Until now, mathematical hubris has been mostly the province of economic forecasters and financial risk modelers. As we have seen many times, if you do not fully understand the system that you are modeling, your model will be junk even if you think it's the greatest thing in the world. Now it seems the modeling bug is looking to infect the nutrition field.

The article is an interview with a mathematician who works for the National Institute of Diabetes and Digestive and Kidney Diseases, a division of NIH that I never knew existed. The mathematician, in an act of physics envy, claims to have created a model of a human being based on a single equation. I thought I would just re-print the email I wrote to Claudia Dreifus, who is the Times writer who conducted the interview. Text in brackets are for context if you have not yet read the article (they were not in my email to Ms. Dreifus).
"I read your interview with Carson Chow and had a few questions. 
1. Mr. Carson claims to have proven that increased food availability "caused" the obesity epidemic. He says that if there is extra food, people eat more. Yet animals typically do not become obese under "ad libitum" conditions (i.e. unlimited  food availability). Why are humans different and how does Mr. Carson's mathematical model "prove" that?
2. How does he know the increase in food availability is a cause and not a result of the obesity epidemic? The alternative hypothesis is that people are hungrier than they were before, and since they want to eat more, the food system produces more.
3. Why does Mr. Carson say that all diets work, when the clinical studies on diets almost invariably show that they don't work over the long term? If Mr. Carson has not done any experiments, how can his work prove that dieting works at all?
[Carson Chow said "it's so easy for someone to go out and eat 6,000 calories a day."]
4. Has Mr. Carson tried eating 6,000 calories a day for more than a couple of days? I don't think it is so easy, and professional bodybuilders and powerlifters often say that eating that much is the hardest part of their sport.

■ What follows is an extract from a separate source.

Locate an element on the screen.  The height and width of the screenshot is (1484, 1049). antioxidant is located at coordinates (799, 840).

5. I tried the bodyweight simulator on the NIDDK site. Mr. Carson's mathematical model says that if I go from a very low carbohydrate diet to to a 6,000 calorie diet consisting of 100% carbohydrate, I would be able to gain hundreds of pounds within a week while maintaining a single-digit body fat percentage. While I agree that carbohydrates can cause weight gain for some people, that result is a little hard to swallow. Did the New York Times check the calculations to confirm they produced sensible results before interviewing Mr. Carson?"
I will update the blog if I get a response.

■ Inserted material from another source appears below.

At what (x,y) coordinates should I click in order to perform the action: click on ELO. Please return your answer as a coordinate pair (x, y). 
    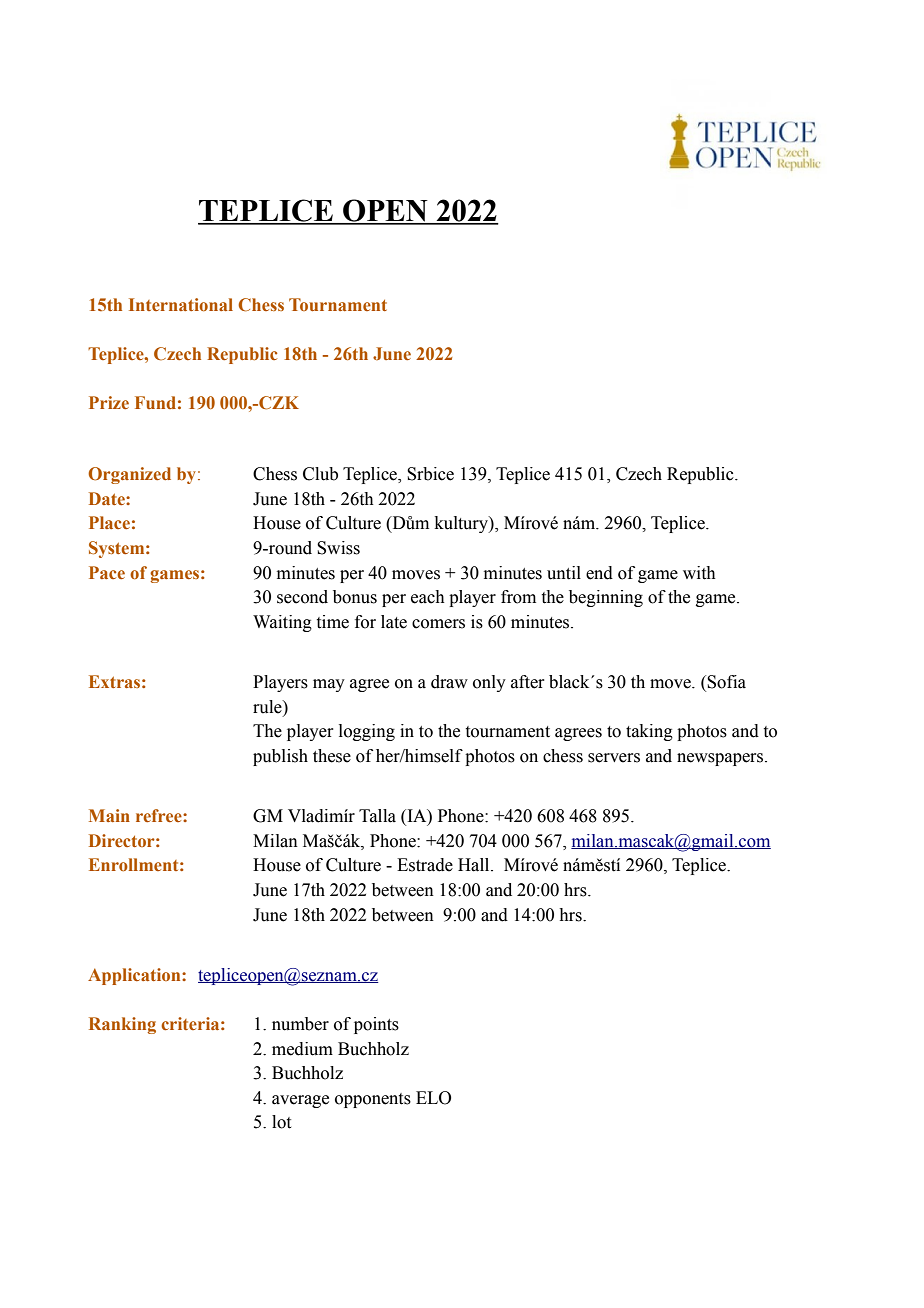
    Looking at the image, I should click on (433, 1098).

That last point is the most interesting to me. I believe the sports world will change forever once athletes realize they can gain nearly 750 pounds of lean mass in a week, without exercising. It is amazing nobody has taken advantage of this phenomenon before, and the first football team fielding multiple 900+ pound players is sure to be a favorite next season.

Here is a screenshot from the simulator showing this absurd result. The mistake probably stems from having "baseline calories from carbs" alone in a denominator somewhere (the app at least will not let you set this value to zero, so they caught that part of the bug).